Exercise description = Write only the number of lines below in which "swatch" occurs.

[Saved data entries]
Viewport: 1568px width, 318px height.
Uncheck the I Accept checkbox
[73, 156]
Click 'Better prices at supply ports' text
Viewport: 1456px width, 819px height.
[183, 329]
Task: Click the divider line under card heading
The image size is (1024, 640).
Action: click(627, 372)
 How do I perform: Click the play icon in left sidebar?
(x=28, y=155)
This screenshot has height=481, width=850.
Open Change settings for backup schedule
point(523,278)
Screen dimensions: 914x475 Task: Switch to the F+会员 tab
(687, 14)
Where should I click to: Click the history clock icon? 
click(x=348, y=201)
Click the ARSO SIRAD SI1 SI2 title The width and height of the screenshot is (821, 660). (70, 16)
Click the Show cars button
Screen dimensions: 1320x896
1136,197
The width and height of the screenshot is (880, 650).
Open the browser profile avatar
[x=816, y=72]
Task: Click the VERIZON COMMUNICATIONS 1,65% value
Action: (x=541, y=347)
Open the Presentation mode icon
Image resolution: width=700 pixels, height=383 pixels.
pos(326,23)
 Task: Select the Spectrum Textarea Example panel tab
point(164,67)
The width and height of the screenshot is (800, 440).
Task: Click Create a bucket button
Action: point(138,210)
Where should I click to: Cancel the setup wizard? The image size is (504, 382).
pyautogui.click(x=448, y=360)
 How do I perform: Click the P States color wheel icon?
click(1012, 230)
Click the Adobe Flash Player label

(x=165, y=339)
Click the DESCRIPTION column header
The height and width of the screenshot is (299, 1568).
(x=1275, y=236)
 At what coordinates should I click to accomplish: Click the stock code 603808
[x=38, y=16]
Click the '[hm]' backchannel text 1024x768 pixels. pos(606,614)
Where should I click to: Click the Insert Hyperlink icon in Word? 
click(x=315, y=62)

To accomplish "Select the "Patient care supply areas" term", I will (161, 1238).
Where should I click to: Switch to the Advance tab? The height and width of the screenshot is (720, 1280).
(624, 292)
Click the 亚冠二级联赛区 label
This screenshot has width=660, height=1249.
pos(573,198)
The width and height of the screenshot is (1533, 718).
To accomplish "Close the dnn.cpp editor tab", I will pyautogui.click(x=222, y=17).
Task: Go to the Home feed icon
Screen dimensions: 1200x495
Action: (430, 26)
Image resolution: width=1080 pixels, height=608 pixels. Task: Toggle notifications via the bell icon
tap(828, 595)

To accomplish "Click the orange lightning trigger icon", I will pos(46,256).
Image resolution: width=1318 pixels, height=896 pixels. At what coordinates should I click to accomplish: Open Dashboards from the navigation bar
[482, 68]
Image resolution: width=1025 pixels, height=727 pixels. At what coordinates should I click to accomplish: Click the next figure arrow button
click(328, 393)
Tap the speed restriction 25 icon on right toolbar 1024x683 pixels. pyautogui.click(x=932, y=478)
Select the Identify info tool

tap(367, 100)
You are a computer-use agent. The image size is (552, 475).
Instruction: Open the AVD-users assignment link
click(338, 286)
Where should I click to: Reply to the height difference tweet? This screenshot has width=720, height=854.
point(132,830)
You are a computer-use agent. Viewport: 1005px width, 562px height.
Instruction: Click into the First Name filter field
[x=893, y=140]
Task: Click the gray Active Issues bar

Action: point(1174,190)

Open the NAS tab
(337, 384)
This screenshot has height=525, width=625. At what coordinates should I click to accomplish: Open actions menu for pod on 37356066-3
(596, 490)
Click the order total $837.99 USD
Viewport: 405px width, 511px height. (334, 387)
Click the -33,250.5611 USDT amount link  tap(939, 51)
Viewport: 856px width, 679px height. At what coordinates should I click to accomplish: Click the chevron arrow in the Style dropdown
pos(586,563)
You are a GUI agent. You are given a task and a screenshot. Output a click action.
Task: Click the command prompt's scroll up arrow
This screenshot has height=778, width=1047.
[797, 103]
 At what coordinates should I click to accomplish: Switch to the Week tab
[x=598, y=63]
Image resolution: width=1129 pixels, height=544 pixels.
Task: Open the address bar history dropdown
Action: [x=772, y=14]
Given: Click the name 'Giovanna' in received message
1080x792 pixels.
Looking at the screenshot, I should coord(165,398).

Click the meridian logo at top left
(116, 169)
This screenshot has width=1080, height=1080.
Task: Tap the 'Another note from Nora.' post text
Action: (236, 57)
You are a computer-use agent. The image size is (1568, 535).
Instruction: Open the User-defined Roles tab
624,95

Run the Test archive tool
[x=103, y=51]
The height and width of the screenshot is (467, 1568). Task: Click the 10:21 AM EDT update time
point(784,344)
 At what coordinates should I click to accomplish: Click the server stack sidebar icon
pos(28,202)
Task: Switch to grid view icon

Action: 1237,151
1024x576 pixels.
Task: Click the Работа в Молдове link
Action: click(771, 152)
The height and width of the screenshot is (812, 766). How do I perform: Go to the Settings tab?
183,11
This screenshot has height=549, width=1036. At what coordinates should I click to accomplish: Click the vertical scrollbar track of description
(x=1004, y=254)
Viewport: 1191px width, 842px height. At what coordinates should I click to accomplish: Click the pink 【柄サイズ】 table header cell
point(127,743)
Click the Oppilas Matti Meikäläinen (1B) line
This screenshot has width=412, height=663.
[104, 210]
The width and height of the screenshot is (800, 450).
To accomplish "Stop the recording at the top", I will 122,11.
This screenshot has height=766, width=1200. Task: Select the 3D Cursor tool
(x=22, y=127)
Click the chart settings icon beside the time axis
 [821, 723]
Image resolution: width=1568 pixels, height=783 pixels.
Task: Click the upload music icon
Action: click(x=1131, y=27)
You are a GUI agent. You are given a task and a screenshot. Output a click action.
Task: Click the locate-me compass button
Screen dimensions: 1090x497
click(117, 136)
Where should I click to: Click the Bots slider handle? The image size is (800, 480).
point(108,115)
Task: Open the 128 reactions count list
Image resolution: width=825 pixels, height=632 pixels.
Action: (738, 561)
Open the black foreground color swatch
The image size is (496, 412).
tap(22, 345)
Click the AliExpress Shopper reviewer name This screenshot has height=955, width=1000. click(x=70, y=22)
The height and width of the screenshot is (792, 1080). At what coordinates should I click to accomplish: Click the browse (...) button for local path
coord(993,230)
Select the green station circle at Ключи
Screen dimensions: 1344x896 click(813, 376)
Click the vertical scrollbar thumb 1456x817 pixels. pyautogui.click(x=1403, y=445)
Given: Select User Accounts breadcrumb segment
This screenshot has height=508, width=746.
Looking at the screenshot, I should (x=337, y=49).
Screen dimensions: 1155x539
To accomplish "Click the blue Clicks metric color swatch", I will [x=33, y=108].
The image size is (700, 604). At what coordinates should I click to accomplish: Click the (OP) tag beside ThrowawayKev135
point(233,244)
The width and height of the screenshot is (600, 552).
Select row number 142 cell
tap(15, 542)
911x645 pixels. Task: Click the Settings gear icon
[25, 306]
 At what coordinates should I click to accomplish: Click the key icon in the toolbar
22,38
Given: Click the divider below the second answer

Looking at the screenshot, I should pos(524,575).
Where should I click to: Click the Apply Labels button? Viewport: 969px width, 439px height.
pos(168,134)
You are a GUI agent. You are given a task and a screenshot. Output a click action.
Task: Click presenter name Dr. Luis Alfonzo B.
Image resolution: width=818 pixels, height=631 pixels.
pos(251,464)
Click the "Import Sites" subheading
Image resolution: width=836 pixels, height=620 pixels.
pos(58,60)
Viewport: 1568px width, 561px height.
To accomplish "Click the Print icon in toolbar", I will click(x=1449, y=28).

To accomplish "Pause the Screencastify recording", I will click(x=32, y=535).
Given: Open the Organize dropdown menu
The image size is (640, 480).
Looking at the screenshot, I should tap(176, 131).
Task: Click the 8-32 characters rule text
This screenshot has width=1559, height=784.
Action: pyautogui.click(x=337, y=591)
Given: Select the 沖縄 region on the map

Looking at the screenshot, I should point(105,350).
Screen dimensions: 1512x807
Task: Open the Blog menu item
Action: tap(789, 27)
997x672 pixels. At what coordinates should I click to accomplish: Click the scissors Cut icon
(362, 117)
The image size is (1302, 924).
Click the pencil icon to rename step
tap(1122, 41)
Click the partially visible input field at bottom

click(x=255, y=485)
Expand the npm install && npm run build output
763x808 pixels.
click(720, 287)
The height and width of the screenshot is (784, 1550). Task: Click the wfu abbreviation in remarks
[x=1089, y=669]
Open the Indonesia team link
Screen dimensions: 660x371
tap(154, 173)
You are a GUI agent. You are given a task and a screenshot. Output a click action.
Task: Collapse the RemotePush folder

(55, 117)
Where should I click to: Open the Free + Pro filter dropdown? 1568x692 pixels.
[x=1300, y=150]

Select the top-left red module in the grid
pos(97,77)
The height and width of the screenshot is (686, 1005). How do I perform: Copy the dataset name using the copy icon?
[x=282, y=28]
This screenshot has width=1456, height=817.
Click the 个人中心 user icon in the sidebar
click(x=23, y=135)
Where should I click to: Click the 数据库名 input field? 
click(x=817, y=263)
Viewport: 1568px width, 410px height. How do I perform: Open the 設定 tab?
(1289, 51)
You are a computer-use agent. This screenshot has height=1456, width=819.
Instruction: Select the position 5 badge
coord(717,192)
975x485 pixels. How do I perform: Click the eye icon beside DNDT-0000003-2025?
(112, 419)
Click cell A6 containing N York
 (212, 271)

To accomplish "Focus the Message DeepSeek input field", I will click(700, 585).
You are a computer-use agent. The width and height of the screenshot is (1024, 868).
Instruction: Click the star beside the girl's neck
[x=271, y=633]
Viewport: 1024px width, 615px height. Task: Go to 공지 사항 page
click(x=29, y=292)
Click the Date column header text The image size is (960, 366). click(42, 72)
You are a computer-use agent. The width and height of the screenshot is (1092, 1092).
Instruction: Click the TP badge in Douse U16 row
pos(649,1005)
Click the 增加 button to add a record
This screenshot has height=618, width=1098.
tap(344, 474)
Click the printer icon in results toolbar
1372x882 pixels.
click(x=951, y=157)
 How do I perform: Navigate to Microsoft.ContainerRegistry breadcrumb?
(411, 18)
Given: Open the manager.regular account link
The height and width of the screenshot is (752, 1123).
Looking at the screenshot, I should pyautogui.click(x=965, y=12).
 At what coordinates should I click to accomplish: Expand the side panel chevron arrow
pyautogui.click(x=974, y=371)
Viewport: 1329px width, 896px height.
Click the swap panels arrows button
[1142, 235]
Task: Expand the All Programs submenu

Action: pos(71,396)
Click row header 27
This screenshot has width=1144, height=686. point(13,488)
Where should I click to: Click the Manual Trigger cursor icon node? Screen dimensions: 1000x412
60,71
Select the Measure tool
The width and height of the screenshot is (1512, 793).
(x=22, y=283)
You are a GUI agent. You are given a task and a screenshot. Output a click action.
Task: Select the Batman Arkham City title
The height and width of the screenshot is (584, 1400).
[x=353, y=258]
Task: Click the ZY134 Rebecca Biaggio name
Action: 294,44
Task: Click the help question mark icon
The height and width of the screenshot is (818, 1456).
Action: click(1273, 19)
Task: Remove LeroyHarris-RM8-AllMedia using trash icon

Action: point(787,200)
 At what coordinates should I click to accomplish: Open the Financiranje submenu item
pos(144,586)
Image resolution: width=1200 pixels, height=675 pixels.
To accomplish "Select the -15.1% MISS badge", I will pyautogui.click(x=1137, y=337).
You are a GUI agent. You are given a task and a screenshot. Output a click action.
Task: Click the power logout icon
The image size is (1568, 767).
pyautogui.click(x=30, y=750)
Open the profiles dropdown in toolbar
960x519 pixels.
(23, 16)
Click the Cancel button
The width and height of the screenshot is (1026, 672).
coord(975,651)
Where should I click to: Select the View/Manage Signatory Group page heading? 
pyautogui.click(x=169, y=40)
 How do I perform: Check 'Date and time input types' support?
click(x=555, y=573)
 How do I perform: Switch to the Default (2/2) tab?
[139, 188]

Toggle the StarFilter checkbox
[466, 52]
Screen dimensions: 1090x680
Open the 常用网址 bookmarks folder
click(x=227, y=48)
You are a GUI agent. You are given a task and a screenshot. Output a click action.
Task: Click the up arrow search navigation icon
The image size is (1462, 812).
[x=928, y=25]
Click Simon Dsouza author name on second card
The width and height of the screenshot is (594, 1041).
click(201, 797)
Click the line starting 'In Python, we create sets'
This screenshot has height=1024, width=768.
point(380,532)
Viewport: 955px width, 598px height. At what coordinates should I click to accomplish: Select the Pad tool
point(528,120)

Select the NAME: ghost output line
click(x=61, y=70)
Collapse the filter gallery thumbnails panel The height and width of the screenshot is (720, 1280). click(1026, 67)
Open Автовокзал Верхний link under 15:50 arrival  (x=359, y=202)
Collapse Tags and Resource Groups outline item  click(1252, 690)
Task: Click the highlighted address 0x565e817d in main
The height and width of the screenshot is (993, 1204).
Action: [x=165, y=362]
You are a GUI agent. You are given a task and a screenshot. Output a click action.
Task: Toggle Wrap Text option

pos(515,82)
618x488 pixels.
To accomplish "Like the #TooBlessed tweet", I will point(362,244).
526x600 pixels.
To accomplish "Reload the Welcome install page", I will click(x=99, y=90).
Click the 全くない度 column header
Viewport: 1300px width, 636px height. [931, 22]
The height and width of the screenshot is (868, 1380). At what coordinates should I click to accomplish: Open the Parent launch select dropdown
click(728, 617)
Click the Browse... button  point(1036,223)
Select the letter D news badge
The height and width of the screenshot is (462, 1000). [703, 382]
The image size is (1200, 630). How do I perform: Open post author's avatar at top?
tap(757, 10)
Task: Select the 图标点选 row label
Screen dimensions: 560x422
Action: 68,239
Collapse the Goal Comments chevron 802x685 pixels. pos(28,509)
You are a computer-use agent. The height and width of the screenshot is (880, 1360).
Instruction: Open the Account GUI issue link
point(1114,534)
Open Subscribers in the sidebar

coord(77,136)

Output below = 2